- **TASK DIRECTIONS**: With the pictures left out, retype exactly the lines below starting at the line that contains "Task: Go to previous date with left arrow" and ending at the line that contains "Task: Click the START_ABILITY operation type".

- **WORKING DATA**:
---------------

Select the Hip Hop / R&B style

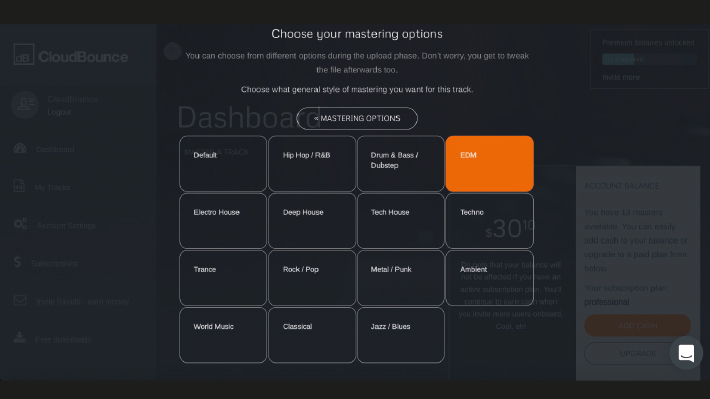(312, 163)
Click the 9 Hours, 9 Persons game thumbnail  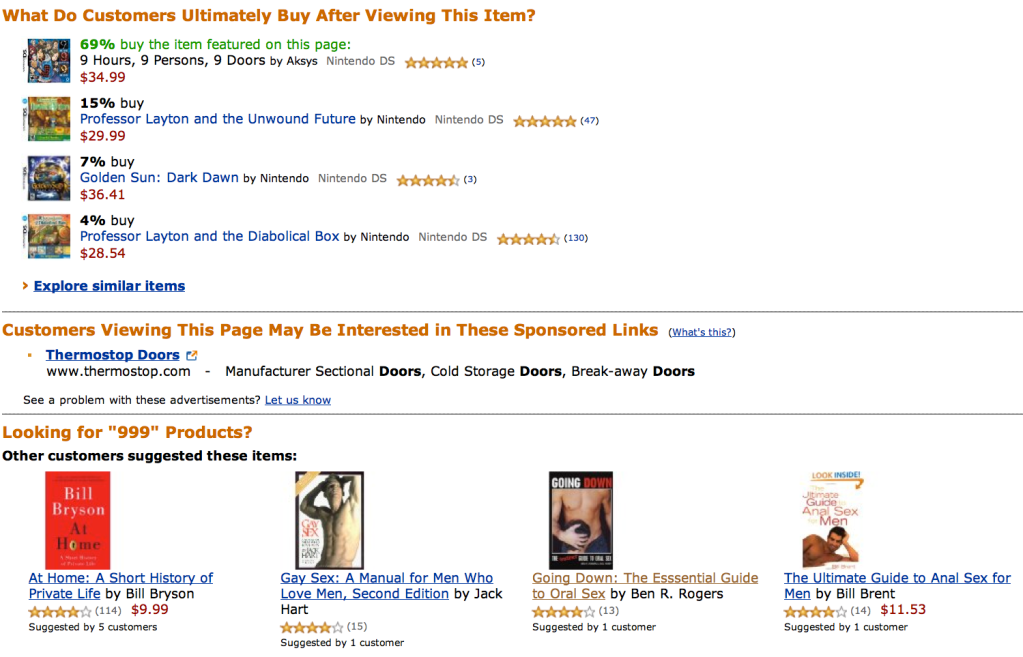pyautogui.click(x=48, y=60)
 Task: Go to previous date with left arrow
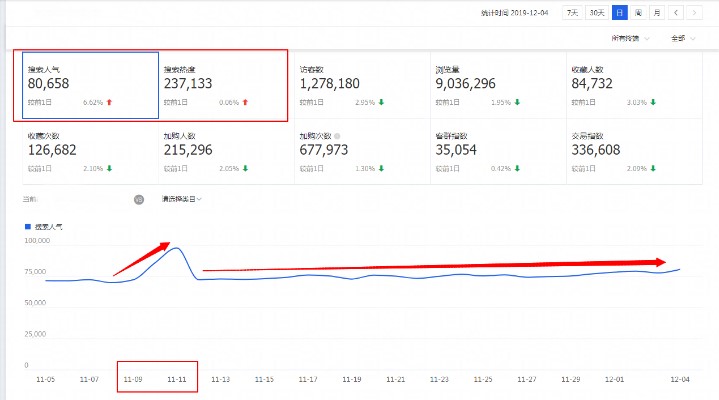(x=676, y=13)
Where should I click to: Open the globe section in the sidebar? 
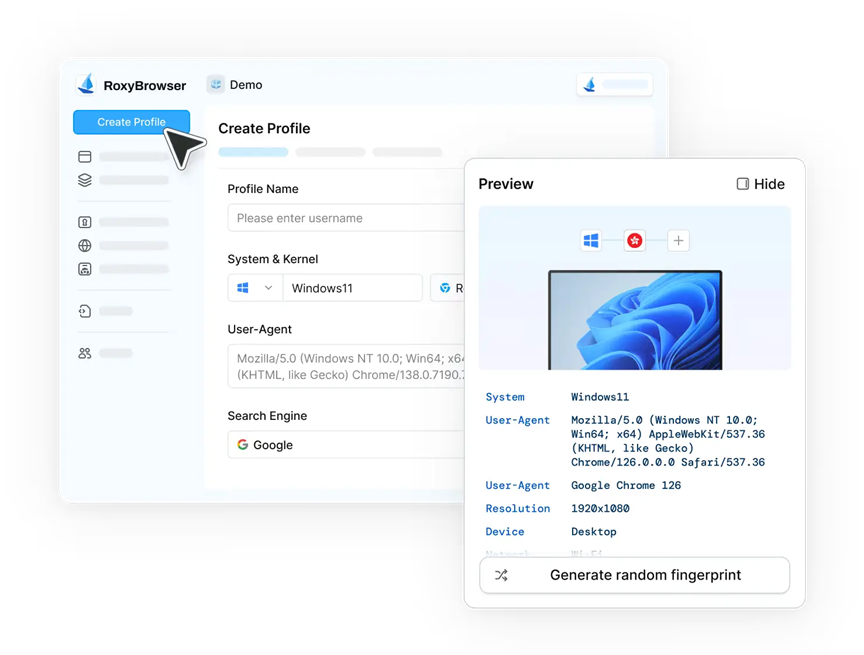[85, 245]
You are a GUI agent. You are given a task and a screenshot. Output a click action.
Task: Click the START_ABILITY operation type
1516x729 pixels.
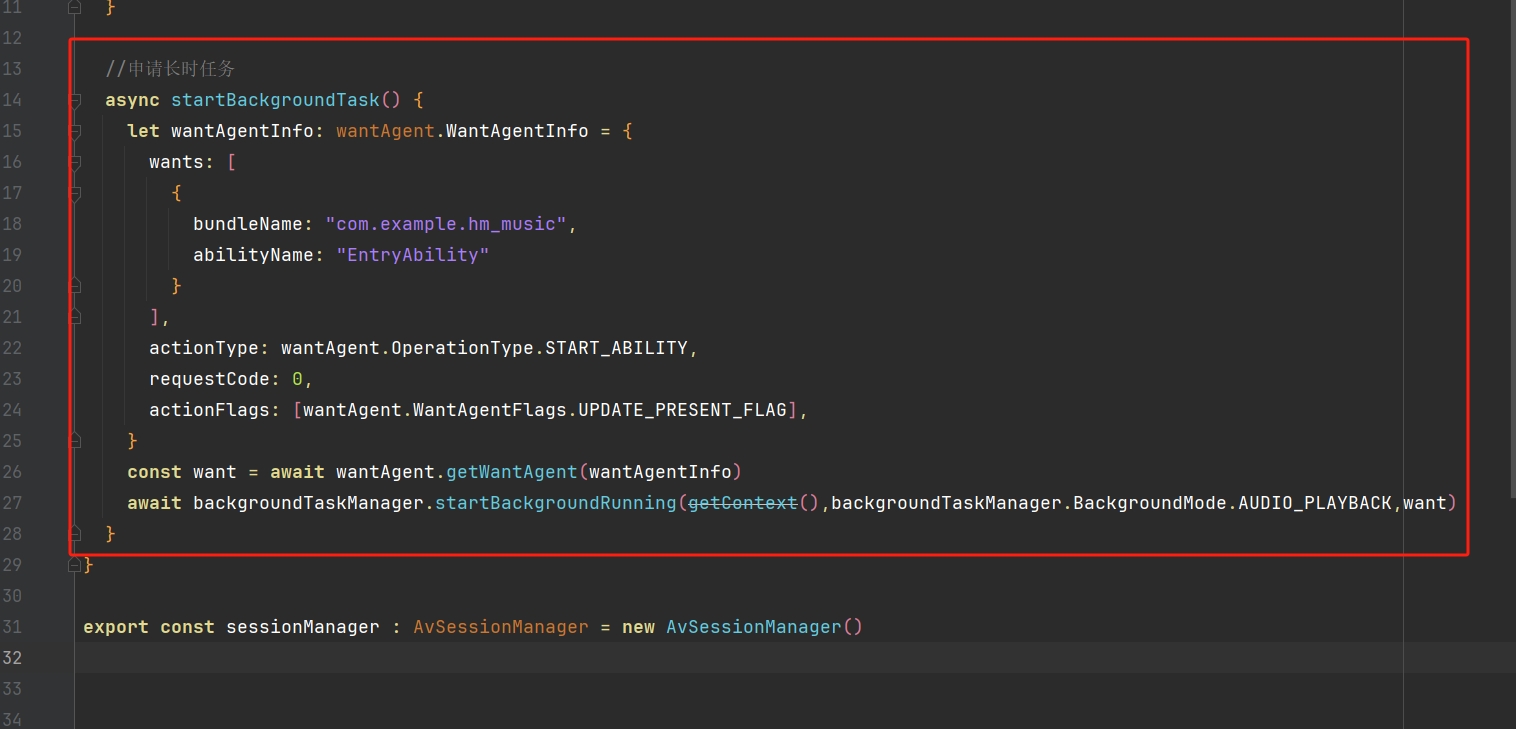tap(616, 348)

---------------

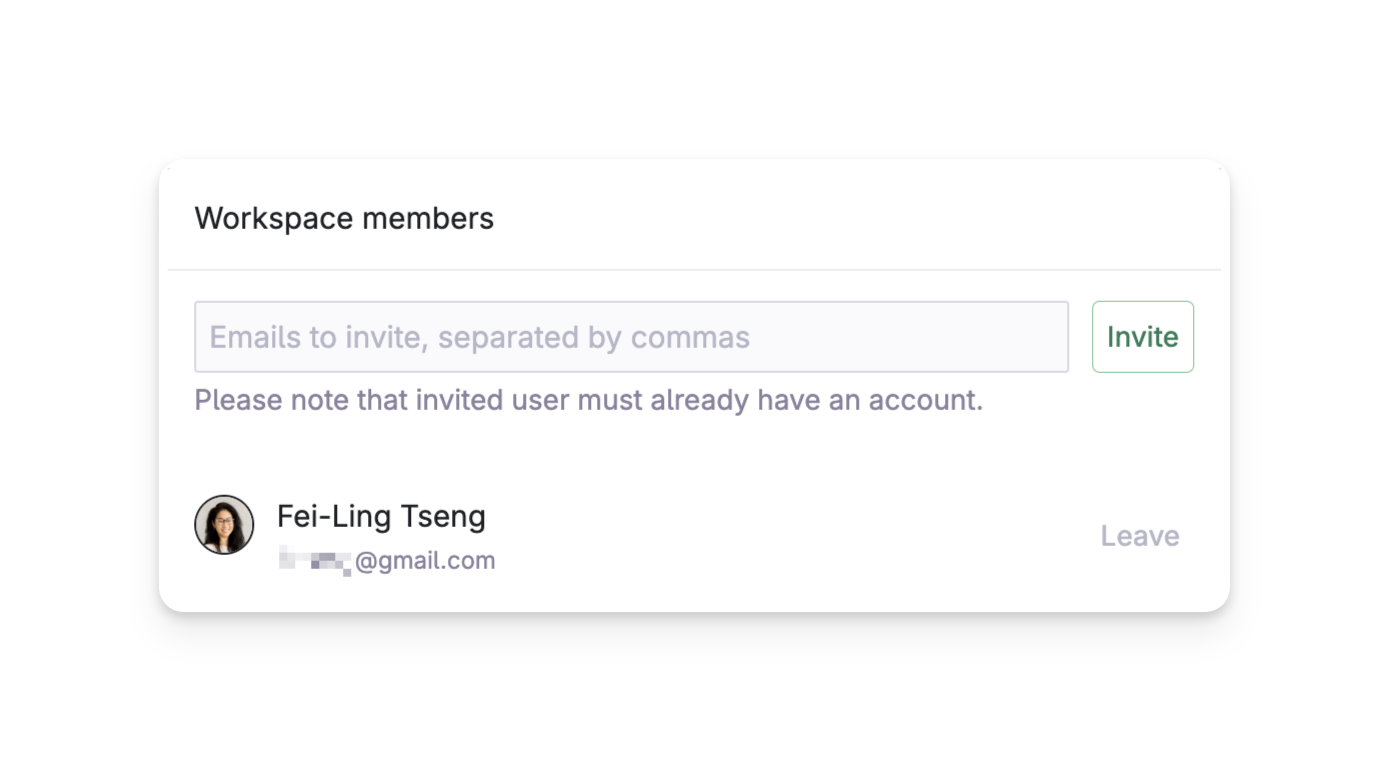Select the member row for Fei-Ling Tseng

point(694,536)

---------------

- **EXERCISE SOLUTION**:
 Task: Go to previous date with left arrow
(x=676, y=13)
Where should I click to: Open the globe section in the sidebar? 
[85, 245]
You are a GUI agent. You are given a task and a screenshot. Output a click action.
Task: Click the START_ABILITY operation type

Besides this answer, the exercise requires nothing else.